We then joined a G-Adventures tour of Oaxaca for a week including Dia de los Muertos. Oaxaca is such a wonderful city, and during the holidays it was a lot of fun. We visited a small village named Teotitlan de Valle where we had a mole cooking lesson and demonstration followed by a wonderful lunch. We went to the small village's market to get ingredients and it was a hive of activity leading up to the holidays. We returned to visit the town's cemetery on November 2nd, which was very special. My understanding is that not many cemeteries were open to the public. The cemeteries in Oaxaca were closed, and parades were banned. Fortunately one of the largest churches in town was hosting wedding after wedding which generated a few impromptu parades.

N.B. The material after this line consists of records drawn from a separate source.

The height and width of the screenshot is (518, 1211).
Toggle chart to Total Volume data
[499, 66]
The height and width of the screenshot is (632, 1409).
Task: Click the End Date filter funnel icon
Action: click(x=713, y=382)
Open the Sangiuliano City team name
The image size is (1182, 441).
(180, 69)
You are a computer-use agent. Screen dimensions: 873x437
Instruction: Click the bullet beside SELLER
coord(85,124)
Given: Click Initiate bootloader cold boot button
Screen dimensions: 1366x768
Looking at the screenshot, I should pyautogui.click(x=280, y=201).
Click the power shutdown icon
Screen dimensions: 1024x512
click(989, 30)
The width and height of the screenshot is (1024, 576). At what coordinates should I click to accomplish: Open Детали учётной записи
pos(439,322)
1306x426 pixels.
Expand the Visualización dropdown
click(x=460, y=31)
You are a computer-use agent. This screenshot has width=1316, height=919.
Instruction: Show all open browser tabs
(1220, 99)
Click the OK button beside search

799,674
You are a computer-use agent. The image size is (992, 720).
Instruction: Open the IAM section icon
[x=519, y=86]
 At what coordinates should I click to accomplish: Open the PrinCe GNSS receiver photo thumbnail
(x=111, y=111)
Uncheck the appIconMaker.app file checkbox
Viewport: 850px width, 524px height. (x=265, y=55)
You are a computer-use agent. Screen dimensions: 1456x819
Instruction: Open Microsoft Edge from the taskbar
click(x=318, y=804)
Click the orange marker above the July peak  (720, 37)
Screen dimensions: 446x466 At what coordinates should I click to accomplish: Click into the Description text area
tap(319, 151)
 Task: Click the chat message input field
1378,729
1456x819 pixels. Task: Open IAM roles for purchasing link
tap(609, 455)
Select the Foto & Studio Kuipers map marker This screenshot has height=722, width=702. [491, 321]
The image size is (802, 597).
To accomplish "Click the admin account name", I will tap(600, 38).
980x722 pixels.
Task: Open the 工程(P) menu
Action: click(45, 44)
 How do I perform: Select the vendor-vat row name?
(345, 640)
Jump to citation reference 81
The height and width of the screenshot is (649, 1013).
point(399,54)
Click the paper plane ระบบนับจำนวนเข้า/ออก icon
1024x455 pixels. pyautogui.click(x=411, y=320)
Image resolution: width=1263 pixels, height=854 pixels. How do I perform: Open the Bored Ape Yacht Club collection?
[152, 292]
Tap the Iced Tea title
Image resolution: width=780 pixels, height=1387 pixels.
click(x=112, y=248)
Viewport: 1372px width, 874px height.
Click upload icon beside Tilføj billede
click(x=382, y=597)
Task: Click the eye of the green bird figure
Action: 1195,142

I was impressed with how Mexico handled the pandemic. They are very diligent about mask wearing and check temperatures upon entry to any establishment. They have sanitizer dispensed at every entry as well. This was in Oaxaca and Mexico City, but NOT in Cancun. This was my first G-Adventures tour and I was impressed. Opening up to tourists for the holiday included a lot of unknowns, but everyone seemed to be happy we were there.

Arrival by plane in Cancun started with a bit of chaos and a 45 minute wait in a crowded room of tourists. We were told that tourism is at about 60%. The airport must be unpleasant when at full capacity. We received the stub from our immigration form with good instructions on the requirement to present it when leaving the country. Flying out of Cancun went smoothly.

We flew domestic into and out of Mexico city. There was some confusion as to where to check in and finding our gate wasn't as clear cut as we had hoped, but it was manageable.

The airport is Oaxaca was nice. We had diligently taken an online Covid test a day prior to flying, which we understood was a requirement. No one asked us for the results! When we presented our passports and immigration form at the airport prior to boarding we were told that the form indicated we were approved for 10 days in Mexico. We were not asked how long we were staying when we landed, so this was a surprise. After checking with a supervisor about our 14 days in the country, they decided they would let us leave.

Overall it was a wonderful vacation and our first international travel since Covid. We were able to get by with a little Spanish and Google Translate when required. I'd recommend Oaxaca and Mexico City to anyone thinking about traveling.

Posted by
7720 posts

Pre-drug war México was always my favorite country of all I've been to. Sooo much history of hundreds of pre-Columbian cultures, architecture, art, food, music, dance, textiles. Wonderful people and experiences. We stayed in hotels, homes, hamacs, took buses several times from Yucatan to the US border. Beautiful country, beautiful people.